The June 29th DailyFinance.com: “While big banks have raised $65 billion in new investor capital, smaller banks can't tap into that source of funds to prop up their balance sheets. Hundreds of smaller banks are sitting on commercial loans that have gone bad or soon will. But even the smaller banks don't want to sell the assets at bargain basement prices because it will hurt their balance sheets and dent their capital cushions.” So what is the rescue plan for these smaller banks? How do we reignite local lending? Or are these banks “too small to matter”? Unfortunately for the American credit markets, the FDIC is probably going to be forced to let the more of these smaller banks fail. The credit thaw is nowhere on the horizon.
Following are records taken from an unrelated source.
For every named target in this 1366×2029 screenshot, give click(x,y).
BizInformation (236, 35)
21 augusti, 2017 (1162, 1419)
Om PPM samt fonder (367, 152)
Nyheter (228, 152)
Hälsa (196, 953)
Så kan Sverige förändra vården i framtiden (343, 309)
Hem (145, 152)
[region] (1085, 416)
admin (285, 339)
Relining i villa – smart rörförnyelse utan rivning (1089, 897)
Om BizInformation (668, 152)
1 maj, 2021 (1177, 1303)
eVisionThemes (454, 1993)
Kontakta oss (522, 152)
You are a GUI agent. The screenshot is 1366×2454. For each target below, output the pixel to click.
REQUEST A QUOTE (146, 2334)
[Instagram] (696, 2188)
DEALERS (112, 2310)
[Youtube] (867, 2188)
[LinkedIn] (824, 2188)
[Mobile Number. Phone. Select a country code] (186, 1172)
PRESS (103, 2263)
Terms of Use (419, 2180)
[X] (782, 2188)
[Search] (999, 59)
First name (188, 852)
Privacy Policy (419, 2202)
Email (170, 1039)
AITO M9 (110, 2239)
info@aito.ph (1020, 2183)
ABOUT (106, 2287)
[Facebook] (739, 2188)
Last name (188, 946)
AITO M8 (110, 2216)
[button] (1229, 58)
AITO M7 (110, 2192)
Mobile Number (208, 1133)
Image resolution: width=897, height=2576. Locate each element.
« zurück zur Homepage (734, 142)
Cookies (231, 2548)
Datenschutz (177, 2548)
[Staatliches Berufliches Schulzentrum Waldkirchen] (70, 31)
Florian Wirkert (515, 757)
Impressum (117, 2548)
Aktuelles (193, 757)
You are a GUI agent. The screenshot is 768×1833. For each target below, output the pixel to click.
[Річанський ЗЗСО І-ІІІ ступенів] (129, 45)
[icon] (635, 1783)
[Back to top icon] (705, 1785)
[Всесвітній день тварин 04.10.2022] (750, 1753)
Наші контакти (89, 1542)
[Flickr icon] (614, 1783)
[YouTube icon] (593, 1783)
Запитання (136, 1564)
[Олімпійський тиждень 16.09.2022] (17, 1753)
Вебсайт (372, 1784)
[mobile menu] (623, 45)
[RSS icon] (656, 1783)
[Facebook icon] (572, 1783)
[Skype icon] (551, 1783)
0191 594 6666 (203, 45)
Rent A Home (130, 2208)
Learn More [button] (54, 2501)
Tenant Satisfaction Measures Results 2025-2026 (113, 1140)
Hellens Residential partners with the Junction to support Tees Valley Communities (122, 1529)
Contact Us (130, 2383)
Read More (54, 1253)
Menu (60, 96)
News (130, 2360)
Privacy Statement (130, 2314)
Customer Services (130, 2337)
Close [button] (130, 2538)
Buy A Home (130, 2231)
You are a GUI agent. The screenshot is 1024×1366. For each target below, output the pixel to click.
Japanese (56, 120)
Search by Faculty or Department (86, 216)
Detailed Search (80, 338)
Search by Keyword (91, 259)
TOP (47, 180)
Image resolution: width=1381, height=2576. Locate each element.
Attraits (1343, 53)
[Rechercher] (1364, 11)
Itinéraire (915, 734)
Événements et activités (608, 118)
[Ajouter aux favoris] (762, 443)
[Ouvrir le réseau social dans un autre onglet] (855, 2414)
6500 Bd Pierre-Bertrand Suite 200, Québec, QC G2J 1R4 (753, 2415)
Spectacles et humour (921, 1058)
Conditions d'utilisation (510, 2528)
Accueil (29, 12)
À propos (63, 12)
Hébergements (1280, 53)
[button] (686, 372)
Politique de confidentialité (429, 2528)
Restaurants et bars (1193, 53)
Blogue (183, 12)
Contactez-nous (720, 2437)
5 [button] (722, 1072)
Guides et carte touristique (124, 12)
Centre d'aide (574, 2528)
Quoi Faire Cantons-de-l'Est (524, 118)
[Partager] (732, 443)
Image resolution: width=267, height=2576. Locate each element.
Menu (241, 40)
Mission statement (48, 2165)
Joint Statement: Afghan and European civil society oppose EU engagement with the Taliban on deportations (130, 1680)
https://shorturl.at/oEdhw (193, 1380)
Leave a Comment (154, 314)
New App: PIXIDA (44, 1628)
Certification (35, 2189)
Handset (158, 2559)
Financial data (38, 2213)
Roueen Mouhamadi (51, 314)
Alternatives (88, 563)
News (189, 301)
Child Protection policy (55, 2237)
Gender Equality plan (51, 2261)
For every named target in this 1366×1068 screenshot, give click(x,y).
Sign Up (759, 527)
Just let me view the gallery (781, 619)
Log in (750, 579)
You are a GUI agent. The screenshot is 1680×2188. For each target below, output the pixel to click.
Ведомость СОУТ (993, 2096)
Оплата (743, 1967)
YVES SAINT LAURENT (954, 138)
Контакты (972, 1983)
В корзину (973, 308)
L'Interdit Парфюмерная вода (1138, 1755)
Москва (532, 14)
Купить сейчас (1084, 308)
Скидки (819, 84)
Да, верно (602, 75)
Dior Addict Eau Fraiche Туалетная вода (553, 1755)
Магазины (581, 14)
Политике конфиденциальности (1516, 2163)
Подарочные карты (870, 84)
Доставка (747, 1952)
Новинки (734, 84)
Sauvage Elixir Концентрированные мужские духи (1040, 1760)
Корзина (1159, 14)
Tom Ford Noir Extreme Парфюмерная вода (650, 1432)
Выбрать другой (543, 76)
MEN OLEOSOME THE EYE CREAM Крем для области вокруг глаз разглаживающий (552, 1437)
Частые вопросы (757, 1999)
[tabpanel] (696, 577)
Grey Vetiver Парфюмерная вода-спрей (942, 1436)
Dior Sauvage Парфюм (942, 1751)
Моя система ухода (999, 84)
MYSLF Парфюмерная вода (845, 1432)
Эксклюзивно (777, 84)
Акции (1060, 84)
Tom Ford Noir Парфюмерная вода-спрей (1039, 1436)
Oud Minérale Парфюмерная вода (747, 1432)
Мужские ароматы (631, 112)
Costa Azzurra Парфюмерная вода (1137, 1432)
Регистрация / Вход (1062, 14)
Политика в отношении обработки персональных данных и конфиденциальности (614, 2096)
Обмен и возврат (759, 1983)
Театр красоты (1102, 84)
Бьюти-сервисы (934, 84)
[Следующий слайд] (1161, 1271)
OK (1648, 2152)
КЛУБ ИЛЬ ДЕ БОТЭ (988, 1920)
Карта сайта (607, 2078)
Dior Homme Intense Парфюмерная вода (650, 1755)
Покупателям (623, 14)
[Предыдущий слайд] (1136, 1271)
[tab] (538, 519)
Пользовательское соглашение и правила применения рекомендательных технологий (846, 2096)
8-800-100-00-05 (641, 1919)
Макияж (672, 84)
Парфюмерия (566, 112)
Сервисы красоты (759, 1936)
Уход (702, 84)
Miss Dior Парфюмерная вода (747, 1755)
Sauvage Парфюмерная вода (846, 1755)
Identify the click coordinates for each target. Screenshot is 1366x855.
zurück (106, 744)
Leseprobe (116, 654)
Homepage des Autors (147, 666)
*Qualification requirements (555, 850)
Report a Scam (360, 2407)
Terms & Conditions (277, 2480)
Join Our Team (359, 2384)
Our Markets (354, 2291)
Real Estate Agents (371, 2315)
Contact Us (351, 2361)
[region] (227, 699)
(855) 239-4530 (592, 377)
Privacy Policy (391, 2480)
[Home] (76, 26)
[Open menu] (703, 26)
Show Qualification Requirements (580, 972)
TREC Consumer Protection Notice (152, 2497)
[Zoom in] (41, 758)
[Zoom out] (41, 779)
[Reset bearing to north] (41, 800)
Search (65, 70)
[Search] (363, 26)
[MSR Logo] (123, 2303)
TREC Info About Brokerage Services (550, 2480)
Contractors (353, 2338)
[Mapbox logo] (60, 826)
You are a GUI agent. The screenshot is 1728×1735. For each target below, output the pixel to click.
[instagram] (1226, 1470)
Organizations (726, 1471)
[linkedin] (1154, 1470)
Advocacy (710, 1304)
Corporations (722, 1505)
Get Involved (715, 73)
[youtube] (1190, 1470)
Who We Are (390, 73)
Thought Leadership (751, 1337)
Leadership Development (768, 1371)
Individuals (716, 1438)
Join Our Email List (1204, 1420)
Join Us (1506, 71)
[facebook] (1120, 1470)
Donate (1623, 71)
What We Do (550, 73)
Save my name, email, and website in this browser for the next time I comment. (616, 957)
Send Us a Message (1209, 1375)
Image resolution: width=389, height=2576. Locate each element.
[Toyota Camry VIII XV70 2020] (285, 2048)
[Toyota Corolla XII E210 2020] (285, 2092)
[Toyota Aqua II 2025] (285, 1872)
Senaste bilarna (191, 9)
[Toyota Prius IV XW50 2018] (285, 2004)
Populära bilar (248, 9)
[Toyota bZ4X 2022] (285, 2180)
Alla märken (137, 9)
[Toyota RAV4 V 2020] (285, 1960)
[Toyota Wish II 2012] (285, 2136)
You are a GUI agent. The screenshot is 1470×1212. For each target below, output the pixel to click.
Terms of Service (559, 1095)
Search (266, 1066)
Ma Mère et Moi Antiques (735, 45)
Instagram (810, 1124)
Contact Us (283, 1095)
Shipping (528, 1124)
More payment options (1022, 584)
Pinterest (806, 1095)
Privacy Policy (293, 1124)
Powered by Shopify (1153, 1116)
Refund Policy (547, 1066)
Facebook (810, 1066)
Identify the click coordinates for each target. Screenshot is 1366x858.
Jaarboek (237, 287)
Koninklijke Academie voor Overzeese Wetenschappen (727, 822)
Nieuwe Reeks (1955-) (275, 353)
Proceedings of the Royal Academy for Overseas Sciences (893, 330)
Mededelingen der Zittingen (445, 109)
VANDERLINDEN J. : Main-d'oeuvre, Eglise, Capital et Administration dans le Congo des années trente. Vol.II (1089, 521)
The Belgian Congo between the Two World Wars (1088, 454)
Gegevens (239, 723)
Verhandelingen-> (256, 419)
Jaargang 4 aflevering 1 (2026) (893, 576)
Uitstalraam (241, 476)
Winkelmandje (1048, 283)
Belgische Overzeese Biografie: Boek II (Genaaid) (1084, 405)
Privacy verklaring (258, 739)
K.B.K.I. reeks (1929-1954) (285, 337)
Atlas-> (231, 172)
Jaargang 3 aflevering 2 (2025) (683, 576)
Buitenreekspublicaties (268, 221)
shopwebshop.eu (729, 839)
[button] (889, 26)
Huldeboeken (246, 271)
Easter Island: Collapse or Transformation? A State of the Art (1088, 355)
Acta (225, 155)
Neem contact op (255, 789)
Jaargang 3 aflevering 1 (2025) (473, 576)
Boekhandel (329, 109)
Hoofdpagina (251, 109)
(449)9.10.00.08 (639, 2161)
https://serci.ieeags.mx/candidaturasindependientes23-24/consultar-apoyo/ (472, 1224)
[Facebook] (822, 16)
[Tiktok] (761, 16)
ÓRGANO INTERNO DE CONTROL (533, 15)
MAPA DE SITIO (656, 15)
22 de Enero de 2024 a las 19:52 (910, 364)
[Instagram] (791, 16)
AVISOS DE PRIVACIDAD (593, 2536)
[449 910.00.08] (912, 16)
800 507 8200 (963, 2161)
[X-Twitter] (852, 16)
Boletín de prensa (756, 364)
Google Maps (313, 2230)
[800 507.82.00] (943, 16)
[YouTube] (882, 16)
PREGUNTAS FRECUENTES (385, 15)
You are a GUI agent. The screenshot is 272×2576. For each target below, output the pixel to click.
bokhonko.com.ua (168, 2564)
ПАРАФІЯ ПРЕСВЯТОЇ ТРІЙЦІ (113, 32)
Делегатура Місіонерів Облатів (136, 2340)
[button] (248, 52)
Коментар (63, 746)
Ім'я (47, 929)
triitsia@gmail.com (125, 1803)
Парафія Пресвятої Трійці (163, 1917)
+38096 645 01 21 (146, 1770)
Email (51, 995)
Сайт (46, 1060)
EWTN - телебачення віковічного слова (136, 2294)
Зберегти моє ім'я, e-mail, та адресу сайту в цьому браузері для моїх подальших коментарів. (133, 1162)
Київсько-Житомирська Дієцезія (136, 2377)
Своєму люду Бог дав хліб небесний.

So as the Dow rallies every now and again, I have to wonder what the analysts advising “buy” decisions for major market positions are thinking. It seems that the days of buying a stock and sitting on it (the old “buy and hold” strategy) are over if not at least suspended. Traders in the market seem to be buying in any number of troughs the market has provided since September 15, 2008 (the fall of Lehman Bros.) and selling in any number of steep rises (that inevitably collapse as some new negative statistic hits the news). Not exactly long-term growth trading, is it?

And people are struggling with the reality of paying for higher education – the best investment that our country could make in true long-term growth – as financial aid collapses, and lending (once you hit the federal Stafford student loan limits, both subsidized and unsubsidized) can exceed 20% per year. Many of our sons and daughters are forgoing the kind of education so desperately needed for our future. Young adults are losing their dreams, and as the Federal Reserve provides close to zero percent loans to the banking industry, you have to wonder why we seem to be willing to sacrifice our children to a world of mediocrity, our small businesses (and the jobs that go with them) to unsustainable stagnation without credit, just as we continue to support a financial sector that wants to pay back TARP solely to get the government out of their “executive pay” decisions.

I’m Peter Dekom, and I approve this message.